CICN is part of the open source project FD.io in the Linux Foundation. Participation in FD.io is based on active involvement of individuals to software development and testing.

The project scope includes CCN network architecture implementation: packet processing as well as network socket API. Packet processing will be made available through two main forwarders one based on the Vector Packet Processing (VPP) framework and one based on sockets to deploy CCN in non VPP environments. The project will focus on the CCNx 1.0 specification as a reference implementation, but able to evolve by keeping track of the work done in IRTF ICN research group. While the main focus is on VPP plugin, the socket based forwarder will be used to enable end-to-end chains testing, supporting end devices that do not support VPP. Moreover, for the VPP forwarder, CCNx 1.0 packets will be transported using IPv4, IPv6, Ethernet and WiFi encapsulation.

The objective of the tutorial is to make the audience familiar with the CICN project and make the ICN community being able to use the available software for experimental research, demonstrations, proofs of concepts and more.

The tutorial targets both software developers as well as software users.

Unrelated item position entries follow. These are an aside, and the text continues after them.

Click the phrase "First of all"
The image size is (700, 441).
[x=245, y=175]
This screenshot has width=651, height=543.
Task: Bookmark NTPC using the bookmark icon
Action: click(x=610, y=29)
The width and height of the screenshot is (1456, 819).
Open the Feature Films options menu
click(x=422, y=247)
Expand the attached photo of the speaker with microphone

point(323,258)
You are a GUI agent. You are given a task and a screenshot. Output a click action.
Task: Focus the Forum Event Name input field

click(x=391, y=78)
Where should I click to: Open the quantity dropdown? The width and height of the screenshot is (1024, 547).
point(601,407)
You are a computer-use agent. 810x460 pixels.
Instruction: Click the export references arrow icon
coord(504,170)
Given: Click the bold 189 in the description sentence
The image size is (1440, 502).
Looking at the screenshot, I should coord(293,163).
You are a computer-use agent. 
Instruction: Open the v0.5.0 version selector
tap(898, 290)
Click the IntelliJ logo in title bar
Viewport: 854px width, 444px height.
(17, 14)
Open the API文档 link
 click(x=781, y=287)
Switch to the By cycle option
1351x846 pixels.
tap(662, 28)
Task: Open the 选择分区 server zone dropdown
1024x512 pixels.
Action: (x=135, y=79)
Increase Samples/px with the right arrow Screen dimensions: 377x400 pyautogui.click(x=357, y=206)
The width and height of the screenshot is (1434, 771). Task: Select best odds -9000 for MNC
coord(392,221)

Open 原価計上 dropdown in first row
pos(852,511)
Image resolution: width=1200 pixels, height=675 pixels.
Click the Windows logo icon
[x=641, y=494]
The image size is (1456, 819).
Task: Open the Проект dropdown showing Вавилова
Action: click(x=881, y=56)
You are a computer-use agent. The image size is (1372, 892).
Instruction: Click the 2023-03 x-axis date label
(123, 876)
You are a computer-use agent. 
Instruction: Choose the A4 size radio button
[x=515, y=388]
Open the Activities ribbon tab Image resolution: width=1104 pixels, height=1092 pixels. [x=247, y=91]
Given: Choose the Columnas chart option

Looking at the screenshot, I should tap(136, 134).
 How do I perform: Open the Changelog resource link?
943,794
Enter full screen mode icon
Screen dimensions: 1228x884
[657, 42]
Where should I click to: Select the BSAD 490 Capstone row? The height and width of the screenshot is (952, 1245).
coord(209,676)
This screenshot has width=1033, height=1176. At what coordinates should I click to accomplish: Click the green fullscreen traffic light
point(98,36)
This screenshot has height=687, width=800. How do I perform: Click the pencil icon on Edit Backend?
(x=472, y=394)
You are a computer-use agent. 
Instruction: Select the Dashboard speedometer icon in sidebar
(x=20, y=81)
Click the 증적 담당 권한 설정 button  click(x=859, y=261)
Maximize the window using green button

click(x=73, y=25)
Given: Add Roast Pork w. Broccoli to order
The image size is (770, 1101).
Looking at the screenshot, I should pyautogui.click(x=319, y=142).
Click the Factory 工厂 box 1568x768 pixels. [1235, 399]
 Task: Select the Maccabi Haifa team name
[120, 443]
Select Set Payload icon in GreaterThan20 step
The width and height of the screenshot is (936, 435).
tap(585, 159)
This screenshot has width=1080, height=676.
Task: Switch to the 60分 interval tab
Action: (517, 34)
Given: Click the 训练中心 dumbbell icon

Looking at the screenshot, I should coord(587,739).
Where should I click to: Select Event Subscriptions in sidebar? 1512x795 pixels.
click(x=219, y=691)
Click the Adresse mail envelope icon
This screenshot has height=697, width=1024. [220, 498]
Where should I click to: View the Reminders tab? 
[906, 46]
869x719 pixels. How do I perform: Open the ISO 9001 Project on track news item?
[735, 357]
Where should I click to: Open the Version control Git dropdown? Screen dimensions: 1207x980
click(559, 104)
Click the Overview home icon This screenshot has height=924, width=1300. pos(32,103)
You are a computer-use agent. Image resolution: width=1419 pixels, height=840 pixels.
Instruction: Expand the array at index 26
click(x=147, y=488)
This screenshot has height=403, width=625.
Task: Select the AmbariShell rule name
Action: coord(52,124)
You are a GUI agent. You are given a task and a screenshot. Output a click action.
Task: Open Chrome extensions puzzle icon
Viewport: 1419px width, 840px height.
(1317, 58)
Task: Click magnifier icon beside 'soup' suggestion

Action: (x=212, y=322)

Software developers will learn the continuous integration facility available in the Linux foundation as well as the project governance to directly contribute to the software development and testing.

The CICN project has been launched in March 2017 and the ICN community attending the ACM ICN conference can take advantage of the tutorial to gain the basic knowledge to get advantage of the CICN project.

The main objective of this tutorial is to let researchers, students, software developers, network experimenters to be quickly able to use the software for their own needs. The attendee at the end of the tutorial should be able to perform the following tasks with CICN:

  • Understand Vector Packet Processing;
  • Write applications that make use of the consumer/producer socket API;
  • Deploy a network testbed made of several components such as software routers in Linux containers, end-points such as data producers and consumers, collect network analytics;

Tutorial outline and slides (half day schedule)

The tutorial duration is half-day and would cover the following items:

  1. CICN project overview (30 min);

  2. Vector Packet Processing for ICN (60 min);

  3. break (30 min);

  4. vICN: configuration, management and control of an virtual ICN network (60min);

  5. Applications: Consumer/ Producer Socket API, MPEG-DASH over ICN (30 min).

All slides are available in a single slide deck.

Requirements for the attendees

The attendee is familiar with GNU Linux OS, basic knowledge of Information-Centric Networking in particular CCN/NDN. Optionally, the attendee that is familiar with Linux containers, software-defined networking might want to actively reproduce virtual network testbed deployed during the tutorial.